*** Begin section ***
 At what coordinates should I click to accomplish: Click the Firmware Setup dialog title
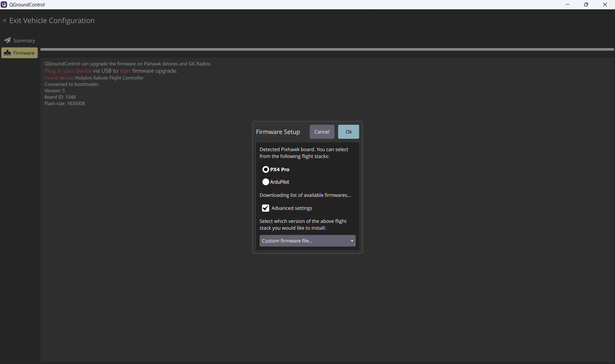(278, 132)
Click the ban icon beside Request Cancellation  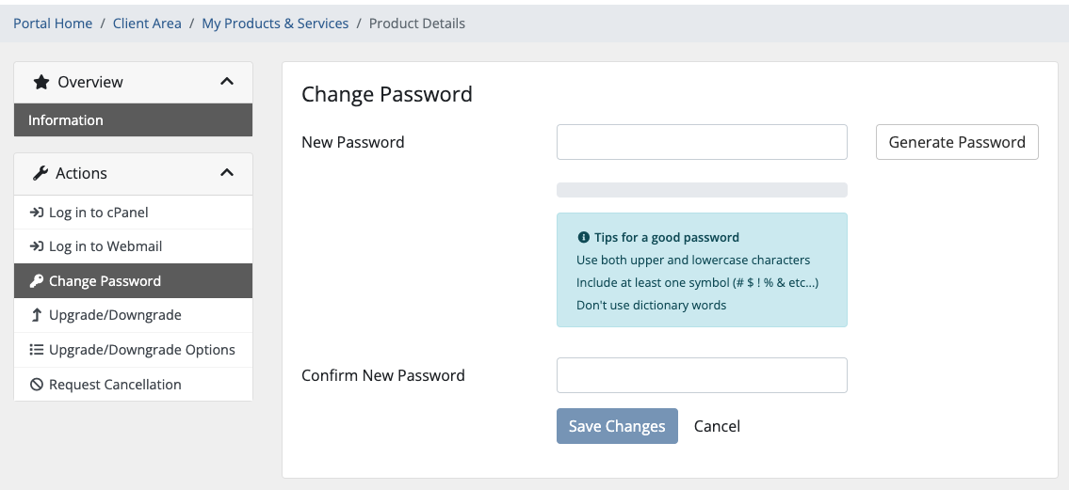36,385
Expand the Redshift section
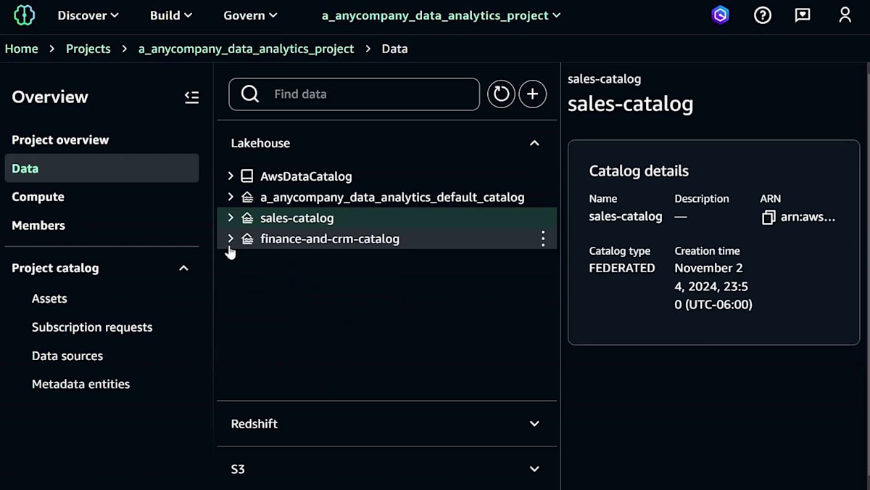This screenshot has height=490, width=870. click(534, 424)
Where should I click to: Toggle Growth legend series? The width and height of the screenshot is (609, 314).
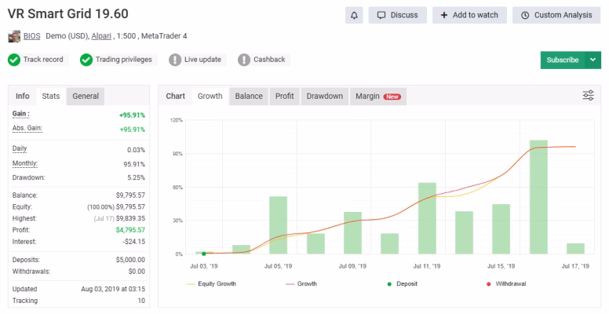(301, 284)
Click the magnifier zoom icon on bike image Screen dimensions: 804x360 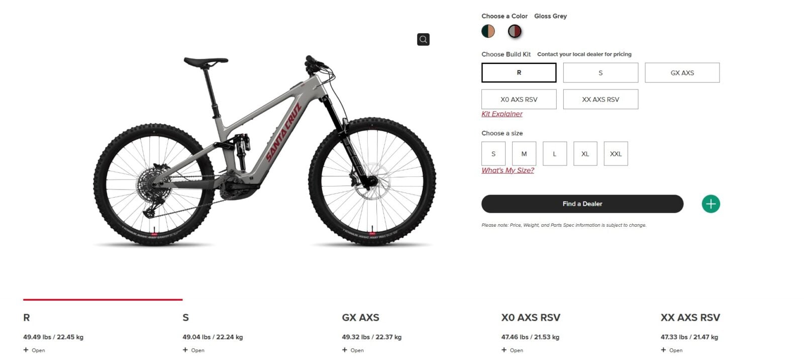click(x=423, y=39)
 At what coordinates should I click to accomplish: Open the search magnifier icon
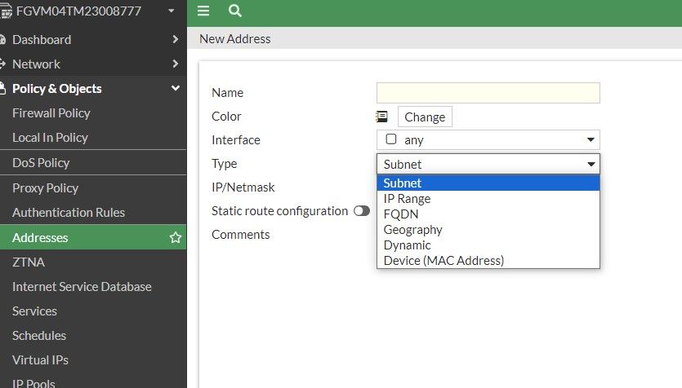coord(235,11)
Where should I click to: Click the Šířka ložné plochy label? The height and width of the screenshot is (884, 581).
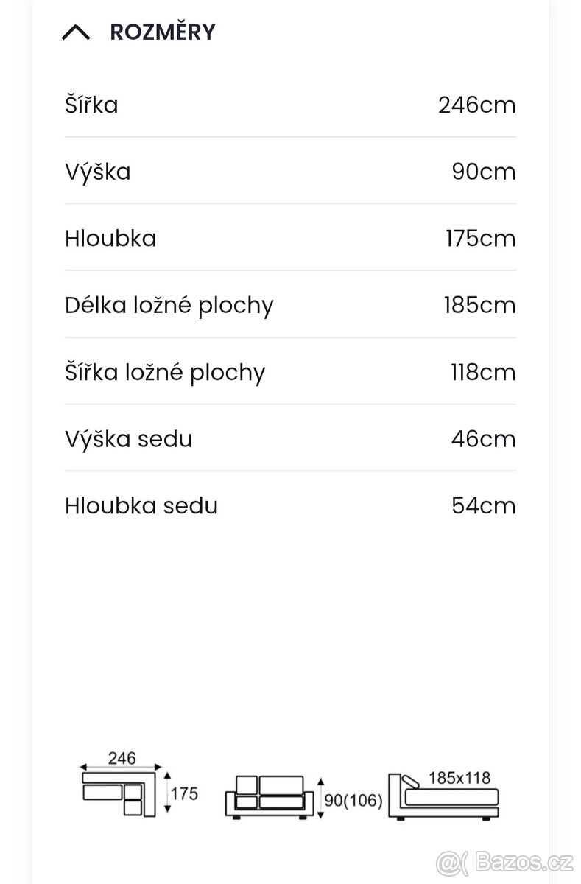pyautogui.click(x=165, y=372)
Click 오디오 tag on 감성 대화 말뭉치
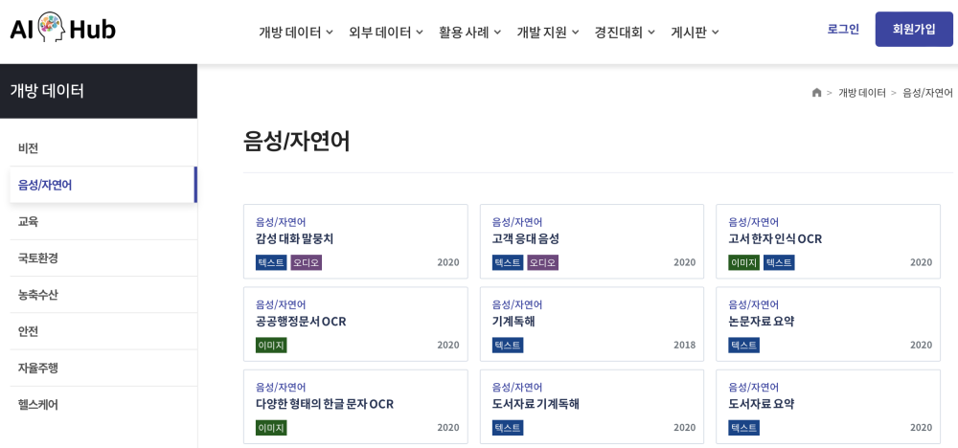Screen dimensions: 958x448 pos(306,262)
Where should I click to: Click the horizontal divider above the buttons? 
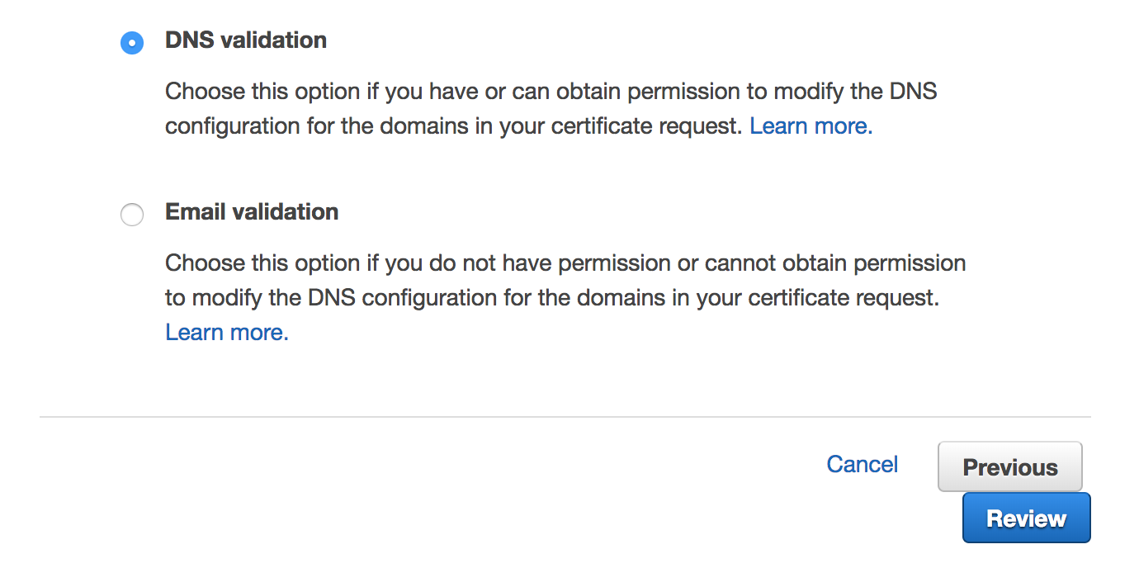(x=565, y=417)
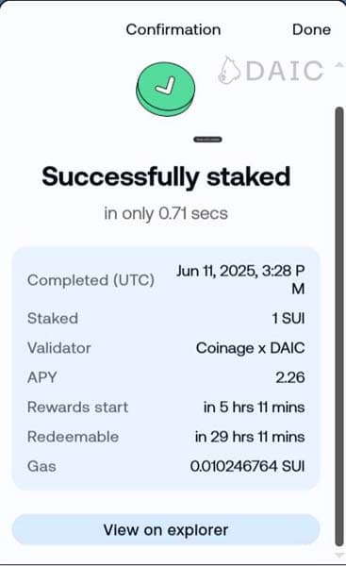Click the scrollbar down arrow
This screenshot has height=566, width=346.
338,556
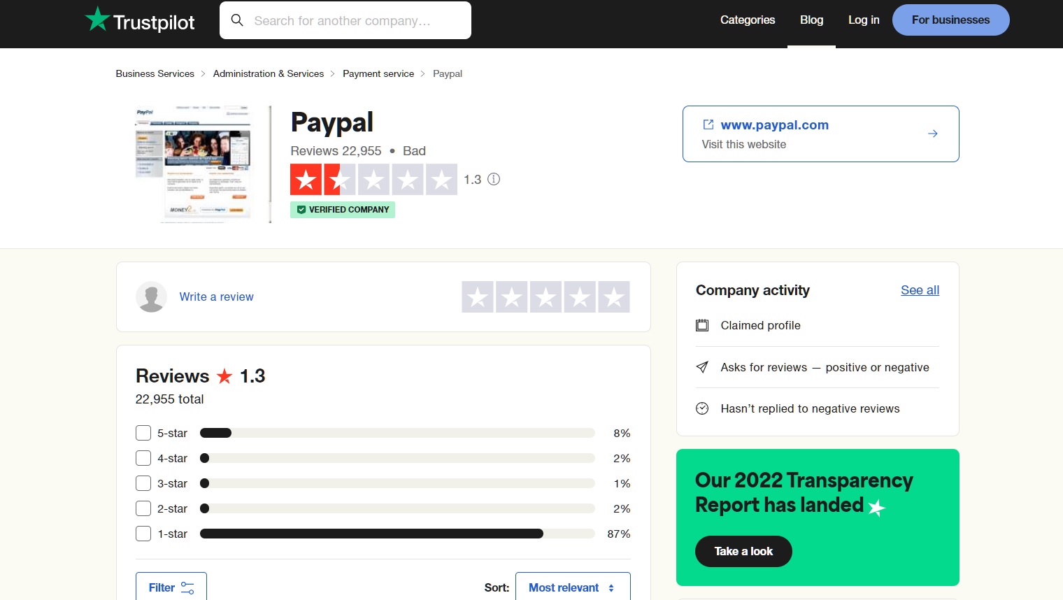Screen dimensions: 1063x600
Task: Click the external link icon beside www.paypal.com
Action: click(708, 124)
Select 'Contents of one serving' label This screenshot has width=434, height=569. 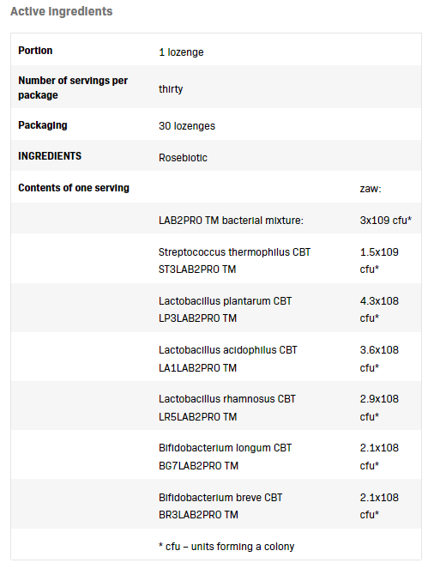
*** End section ***
**WORK ITEM:** From the line containing "Where should I click to: Click the horizontal" down to the last line of the records above, repeat every line exactly and nothing else, dropping any pictures.

**REPLY:**
Where should I click to: Click the horizontal divider above the buttons? 
(x=565, y=417)
Click the scrollbar down arrow
This screenshot has height=566, width=346.
338,556
Screen dimensions: 1063x600
Task: Click the external link icon beside www.paypal.com
Action: click(708, 124)
Select 'Contents of one serving' label This screenshot has width=434, height=569. 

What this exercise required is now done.